Dickens se volvió hacia él con una mirada feroz.

—Eso es lo que hacen los animales estúpidos cuando se mueren de hambre, señor Dickens —continuó el maestro nervioso.

Dickens se quedó mirando fijamente al tren abandonado que se balanceaba arriba y abajo en las inmundas aguas. Cuando pasaron a su lado escucharon gritos y gemidos de su interior; sonaba como una catástrofe humana.

—No morirán —dijo Dickens con calma y luego se desplazó a la proa del pequeño barco—. Ni uno solo de ellos. Vuelva atrás.
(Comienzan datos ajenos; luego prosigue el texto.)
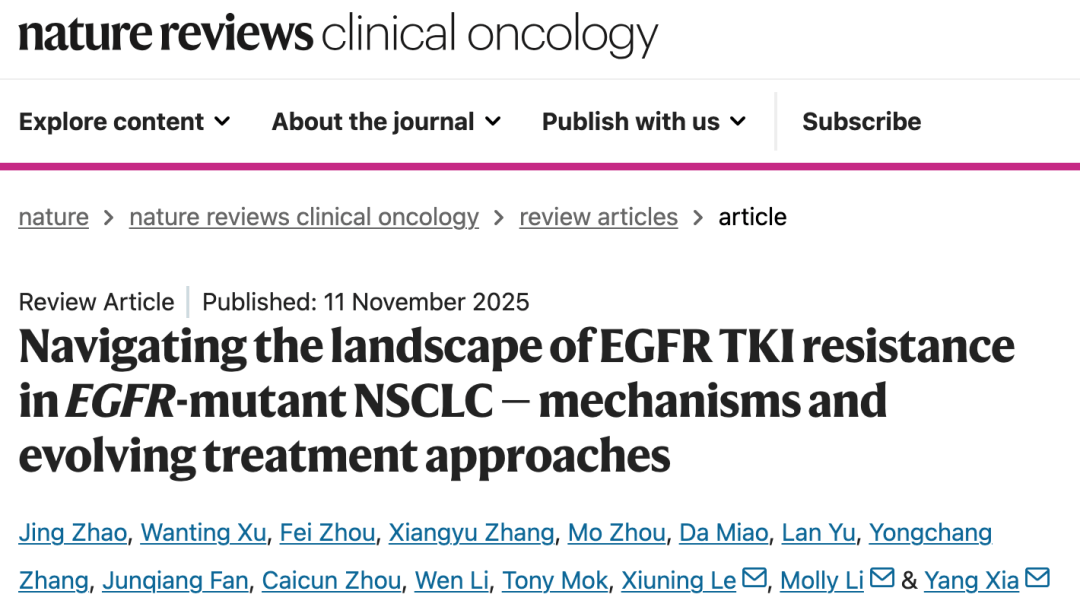Navigate to review articles breadcrumb
Image resolution: width=1080 pixels, height=607 pixels.
click(598, 217)
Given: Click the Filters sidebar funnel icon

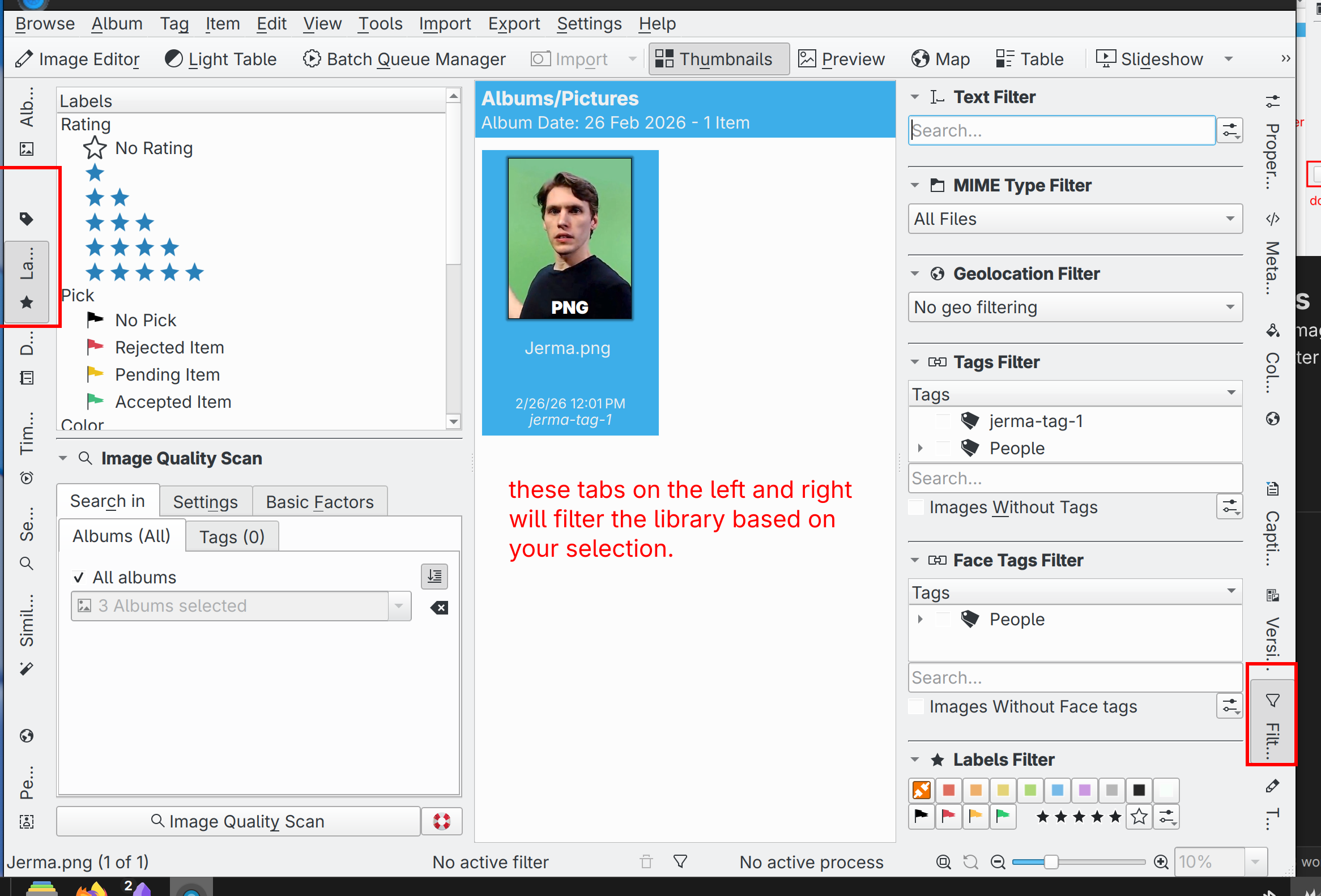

Hacia allí.

—Pero, señor, mis órdenes estrictas son llevarle a tiempo a Albany para… —intentó protestar el guía.

—Usted no ha dicho nada, ¿verdad? —le preguntó Dickens echando fuego por los ojos.

—Supongo que no, señor —respondió después de comprobar lo que le decían las miradas del resto del equipo a bordo.
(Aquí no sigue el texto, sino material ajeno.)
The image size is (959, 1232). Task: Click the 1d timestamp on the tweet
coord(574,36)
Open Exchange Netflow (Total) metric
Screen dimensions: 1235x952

—En Albany pueden esperarnos —dijo el escritor—. ¡Que todo el mundo reme en dirección al tren, y sin escatimar esfuerzos! ¡Hoy vamos a emular a Noé!
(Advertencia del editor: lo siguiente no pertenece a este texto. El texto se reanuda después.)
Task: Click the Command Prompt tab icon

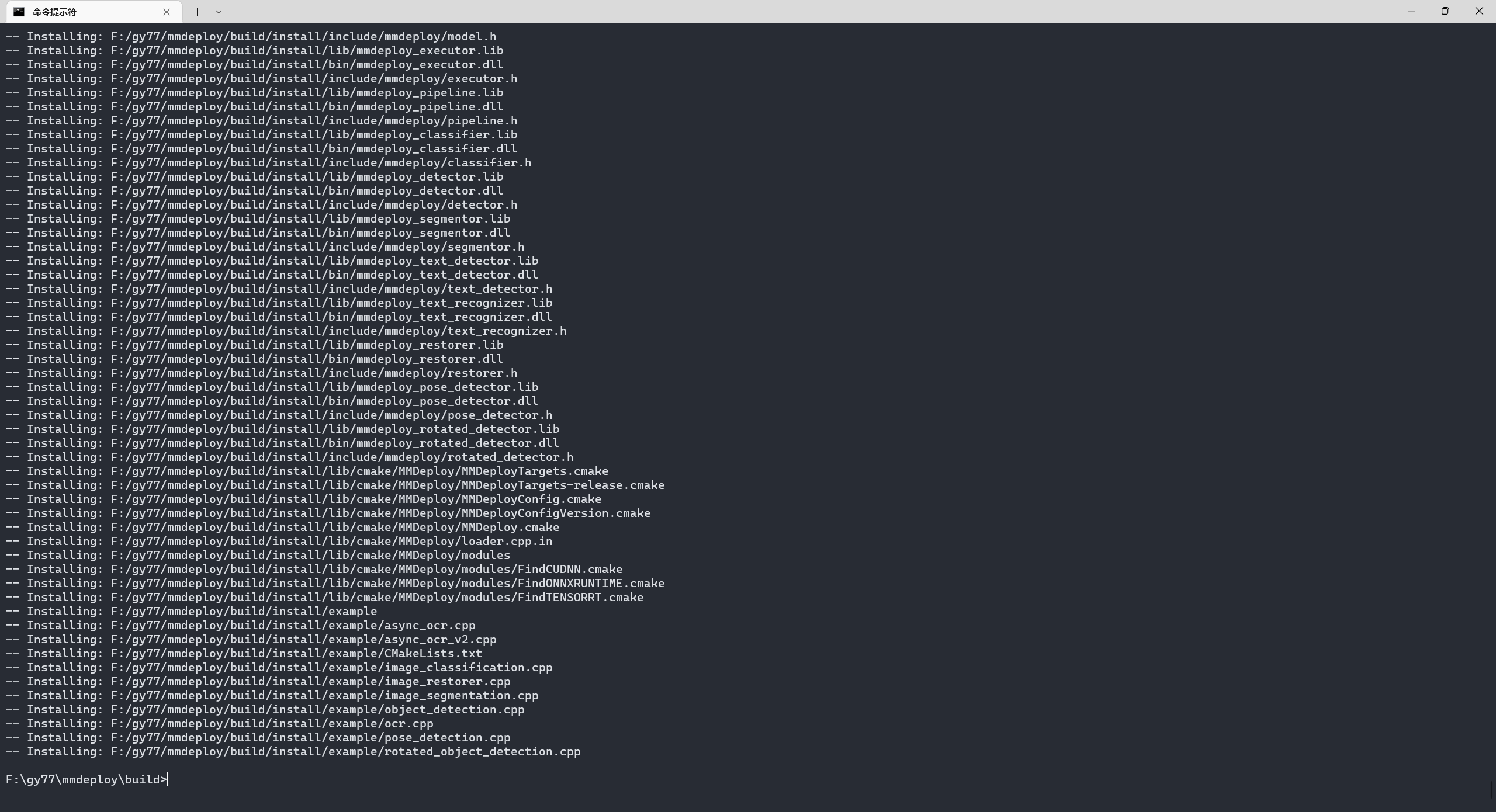Action: click(x=19, y=12)
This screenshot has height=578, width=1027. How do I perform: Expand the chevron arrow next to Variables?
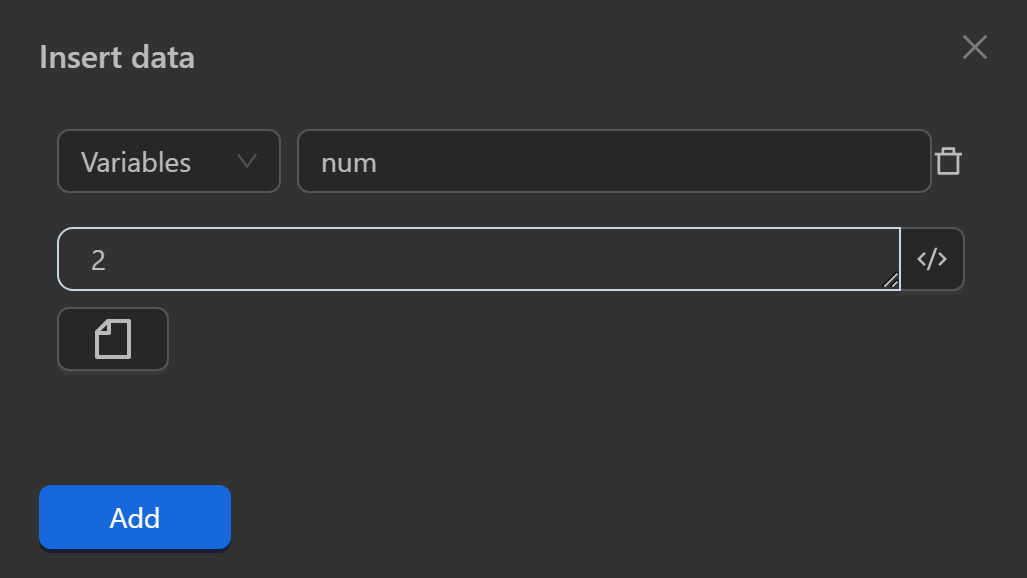coord(246,161)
Tras un esfuerzo de varias horas, lograron liberar a las ovejas y las vacas para que nadaran hasta la tierra y llevaron a los animales más débiles hasta una buena distancia de la orilla para que estuvieran a salvo hasta que les llevaran comida. Todo el tiempo, a pesar de que se puso a nevar y granizar, Dickens animó y espoleó a hombres y bestias con tal entusiasmo que hasta el guía arrimó el hombro en el rescate de un escuálido ternero.

Entre infortunios llegaron a Albany. En el hotel, Dickens se sentó enfrente de la chimenea acercando el sombrero al calor del fuego. Era casi un trozo de hielo sólido, lo mismo que su barba. Intentó soltarse la chalina pero estaba congelada y pegada al cuello de la camisa.

Al empezar el año nuevo, la mayor parte de los componentes de la plantilla se encontraban horriblemente enfermos. Tom era uno de los pocos que conservaban una buena salud y Dickens cada vez dependía más de él, ya que la salud del escritor continuaba oscilando entre la efusividad y la fragilidad. En una de las lecturas, los asistentes que habían acudido a escuchar
Nickleby
y
La fiesta del señor Bob Sawyer
recibieron el siguiente aviso: «El señor Dickens ruega su indulgencia por un severo resfriado, pero espera que sus efectos no sean perceptibles al cabo de unos minutos de lectura». La primera cláusula la habían redactado Dolby y un médico; la segunda, el Jefe. Aparte de sus pequeños desayunos, Dickens empezó a limitarse a comer un huevo batido con jerez antes de cada lectura y otro en el intermedio, que Henry tenía preparado y listo en su camerino.